As I said before, I consider the second half of the book to be after Edgar’s art show. The action starts pretty quickly after that fateful night and, like many of King’s books, once the endgame starts it moves fast.
Once the paintings and sketches are sold, the people who bought them are in danger and it shouldn’t come as a surprise that some of those people die. One of them, however, pushes Edgar past his breaking point and he takes Wireman and Jack to the original Heron’s Roost to find and defeat the evil that has woken up again.
The ruin of Elizabeth Eastlake’s childhood home is creepy in and of itself, but the creatures that live in the overgrown jungle around it make it all the creepier. Birds lying upside down, moving lawn jockeys, and the local non-supernatural fauna make for a terrifying trip down memory lane for the three men, and that’s all before it gets dark and the real horrors show up.
When Edgar reveals what happened at Heron’s Roost and the real hero of the 1920’s horror invasion, it gets very sad.

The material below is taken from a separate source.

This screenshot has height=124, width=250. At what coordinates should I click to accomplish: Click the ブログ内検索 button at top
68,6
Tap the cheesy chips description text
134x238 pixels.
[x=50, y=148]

Thanks to them, though, he has the power to finally defeat Perse and put the evil back to sleep.
I unapologetically love this book. There are a lot of people that I talk to that roll their eyes when I tell them I like it but I love it. It’s good and creepy, I had to leave the lights on after I read about the big boy, and the setting-up chapters moved quickly. I got really attached to the characters in a way I usually don’t with Stephen King books and enjoyed the ending. If you’re a fan of Stephen King and haven’t read this one, give it a go. At the very least it’s an entertaining 600 pages, unlike Bag of Bones. Don’t get me started on that one.
As far as Stephen King goes, I’m considering giving the Dark Tower series a shot again. My husband gently shoves them at me every time I finish a King book and this time I might let him. Provided he buys me a bagel sandwich first.